> _WRITTEN EXERCISE_
Rewrite the entries below, replacing every "Click" with "Press" and leaving everything else unchanged. Omit the pictures from your version.

(Stored records)

----

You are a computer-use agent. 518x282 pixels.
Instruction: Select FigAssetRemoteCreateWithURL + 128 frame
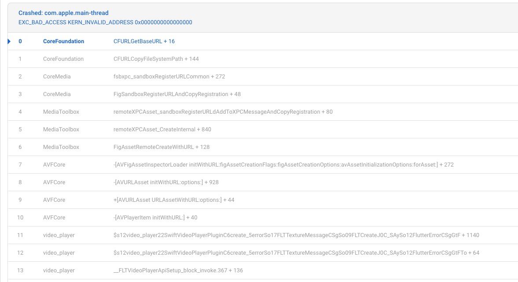[x=162, y=147]
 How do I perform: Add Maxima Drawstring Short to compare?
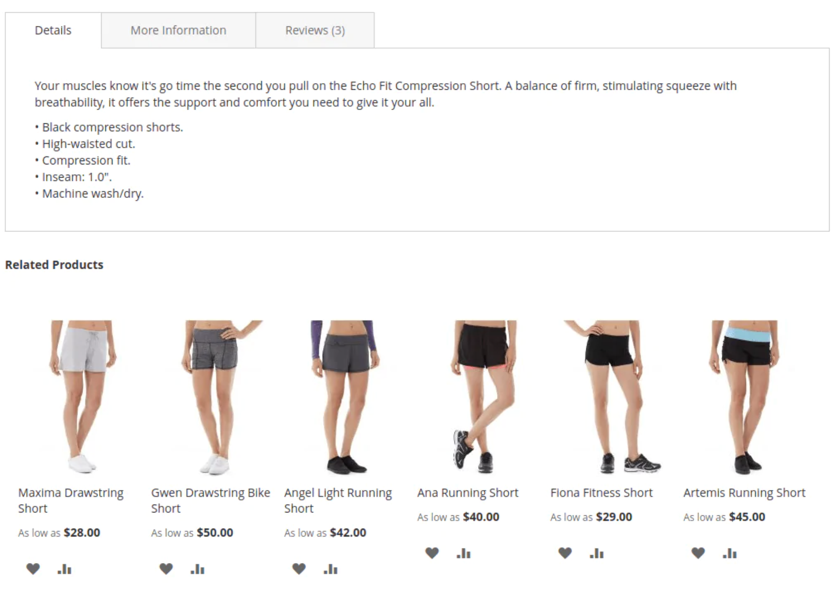tap(64, 569)
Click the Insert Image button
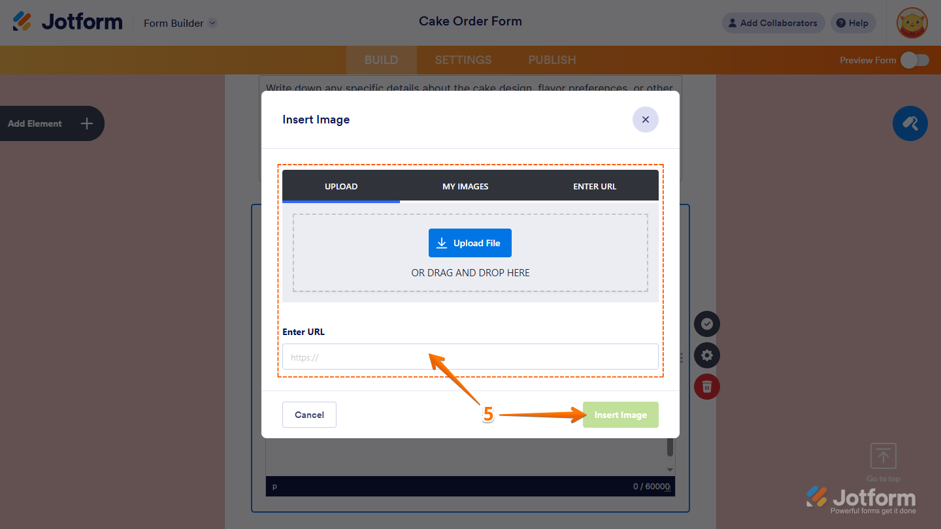Image resolution: width=941 pixels, height=529 pixels. (x=620, y=415)
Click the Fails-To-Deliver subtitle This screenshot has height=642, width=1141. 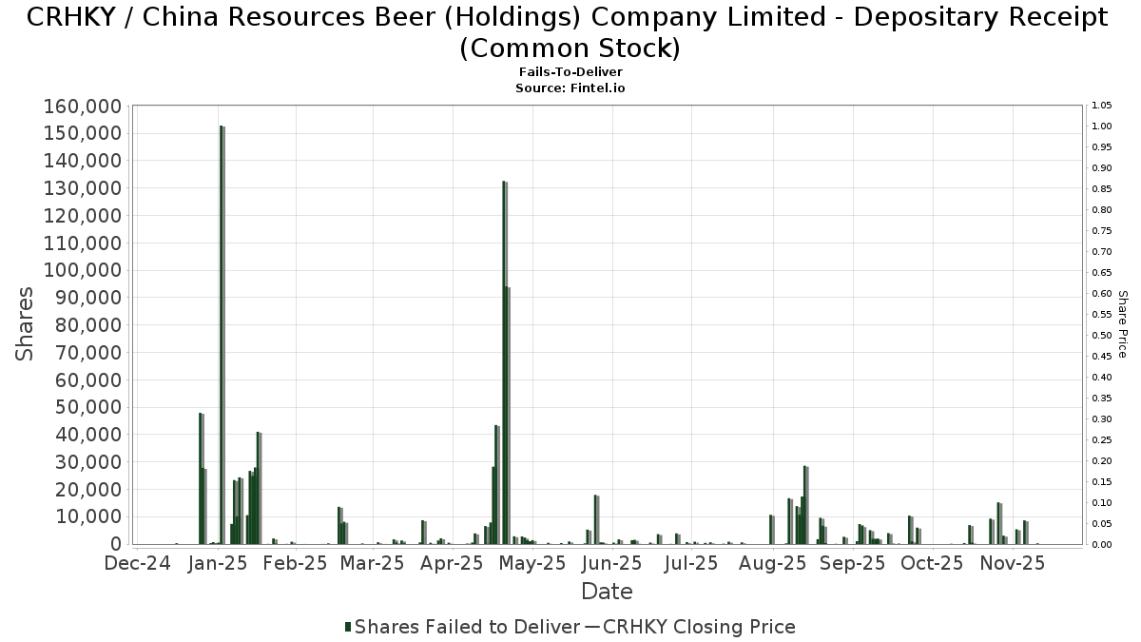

----

> _ANSWER_
You are a computer-use agent. 518x282 pixels.
Instruction: Select FigAssetRemoteCreateWithURL + 128 frame
[x=162, y=147]
 How do I perform: Add Maxima Drawstring Short to compare?
tap(64, 569)
Press the Insert Image button
Image resolution: width=941 pixels, height=529 pixels. (x=620, y=415)
Press the Fails-To-Deliver subtitle This screenshot has height=642, width=1141. 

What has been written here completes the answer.